# Need cheap 1x12 wood for hive body's



## AmericasBeekeeper (Jan 24, 2010)

I just called every lumber yard in the Yellow Pages until I found the best price. I am sure they have Yellow Pages in Springfield.


----------



## PCM (Sep 18, 2007)

There are a number of sawmills in the Missouri Ozarks !

The problem I believe will be finding 12 in. pine, oak is another story.

Go about a 100 miles South of Harrison Ar. then you get into big pine trees, with lots of commercial mills.

And when you find "cheap" lumber please post were you got it !

PCM


----------



## MassKeeper (May 15, 2011)

Good luck on this one. Lumber prices went up about 20% after the tornado in Joplin....and that was in Mass. I'd take an extra day and glue up some boards to get the right width


----------



## jeb532 (Feb 16, 2011)

I use 1" x 12"x 6' pine from Home Depot. $10.50 I don't do a finger joint...but instead cut a 3/8" deep x 3/4" wide groove on the ends of the short side boards (16-1/4" wide) with a router...cut the long side boards to 19-1/8" (no grooves)...and use five 1-5/8" fine thread sheet rock screws (and Titebond III glue) per edge (pre-drill through the 16-1/4 boards and screw into the end of the 19-1/8" boards). Makes a rock solid box!


----------



## jeb532 (Feb 16, 2011)

I meant to say I use a rabbet joint...not a 'groove"


----------



## K.E.N. (May 5, 2011)

Generally local lumber yards have better prices than Lowes or Home Depot at least here in Co. I can get a 1 X 12 X12 for $18.00 and Lowes and Home Depot want $36.00 for pine


----------



## cheezer32 (Feb 3, 2009)

Ken: what grade of wood is that? Seems kind of high to me. Around here a 1x12x12 is usually about 12 or less personally though I use all 8 ft. boards rough cut and green you can get as low as 30 cents a board foot, try asking around to some small time mills out in the country, you will usually find some good prices just by knocking on some doors and asking.


----------



## Thermwood (May 29, 2010)

that price must be for clear pine, all you need is #2 which should be around aa buck a foot retail, glad I buy wholesale


----------



## K.E.N. (May 5, 2011)

*cheezer32*


> what grade of wood is that? Seems kind of high to me


#2 but really good #2 very few nots that are small (1/2" usually not much bigger) and tight. I don't actually buy any lumber to build my hives as I build custom furniture for a living and use everything left over. I have 2 really nice curly maple deeps that I dovetailed and stained with old masters provincial gel stain and 3 coats of spar varnish. Looks just like an old chris craft boat. I also use alot of poplar and oak. As long as it's free I'll keep building.


----------



## RAK (May 2, 2010)

I get Pine 70 cents - a buck a board foot in Idaho. If you got a nice trailer you could take a trip. Load a ton of wood and sell of some pine in your place to other beekeepers to cover your fuel and maybe earn a little.
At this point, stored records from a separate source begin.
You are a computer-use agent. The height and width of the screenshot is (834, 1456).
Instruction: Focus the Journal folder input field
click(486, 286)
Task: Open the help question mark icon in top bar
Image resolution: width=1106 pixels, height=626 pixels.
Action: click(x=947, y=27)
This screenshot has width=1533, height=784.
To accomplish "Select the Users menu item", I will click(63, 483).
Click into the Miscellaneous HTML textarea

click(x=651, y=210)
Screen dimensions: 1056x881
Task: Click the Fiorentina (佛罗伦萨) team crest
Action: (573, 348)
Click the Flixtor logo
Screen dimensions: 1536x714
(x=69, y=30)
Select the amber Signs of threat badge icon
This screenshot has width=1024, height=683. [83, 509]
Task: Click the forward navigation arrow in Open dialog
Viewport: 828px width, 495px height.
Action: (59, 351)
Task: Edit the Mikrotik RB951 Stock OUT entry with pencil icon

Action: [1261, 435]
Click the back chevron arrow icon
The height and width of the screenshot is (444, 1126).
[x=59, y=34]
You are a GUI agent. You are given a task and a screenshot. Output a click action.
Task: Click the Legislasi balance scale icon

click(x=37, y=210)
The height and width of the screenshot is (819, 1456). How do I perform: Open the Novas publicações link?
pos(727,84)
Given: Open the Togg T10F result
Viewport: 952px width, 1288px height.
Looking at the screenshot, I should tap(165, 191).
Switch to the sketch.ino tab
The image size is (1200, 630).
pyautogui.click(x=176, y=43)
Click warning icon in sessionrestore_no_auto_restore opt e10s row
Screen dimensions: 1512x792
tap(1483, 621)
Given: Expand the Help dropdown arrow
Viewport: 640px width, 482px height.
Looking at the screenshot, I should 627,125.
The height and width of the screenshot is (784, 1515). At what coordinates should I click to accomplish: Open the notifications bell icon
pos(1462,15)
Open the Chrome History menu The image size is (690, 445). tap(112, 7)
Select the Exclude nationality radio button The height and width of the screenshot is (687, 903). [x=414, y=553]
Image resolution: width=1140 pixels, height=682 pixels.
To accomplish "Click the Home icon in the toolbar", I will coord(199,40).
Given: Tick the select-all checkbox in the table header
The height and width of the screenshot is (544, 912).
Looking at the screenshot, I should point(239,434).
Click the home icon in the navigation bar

Lots of northern states have very cheap pine.


----------



## Charlie B (May 20, 2011)

jeb532 said:


> I meant to say I use a rabbet joint...not a 'groove"


That's what I do, rabbit joints. Sometimes when I'm in a hurry, I'll just do plain old butt joints, glue then screw. Two coats of exterior latex and it last forever. You really don't need to do dado joints.


----------



## WilliamsHoneyBees (Feb 17, 2010)

1x12x12's for around 11 bucks at menards. Its number 2 but I pick through and get the better pieces.


----------



## WilliamsHoneyBees (Feb 17, 2010)

Care to share your souce for roughcut green lumber? I have called and e-mail every saw mill in the area with no luck. They just don't cut much pine around here. It all goes to the paper mill. lol


----------



## honeyman46408 (Feb 14, 2003)

I too go to "Menards" when they have a sale going on on boards and go through a LOT of boards last time I went I sorted through about 60 or 70 and took home 17  I have a lot of lumber now because another beekeeper went to an auction and brought me a pallet full of lumber, lots of 1x12 but I will do a lot of sorting and culling but ti was FREE and I wont have to buy for a while :thumbsup:


----------



## HEV261 (Jan 2, 2010)

Here n northeast al. approx 7 miles from me there is a sawmill i buy any kind of lumber at 40 cent a ft a fewday ago i bought 10ea 1x10 10 pine for $30 bucks rought cut will plainn dow have own 13" planner poplor same price


----------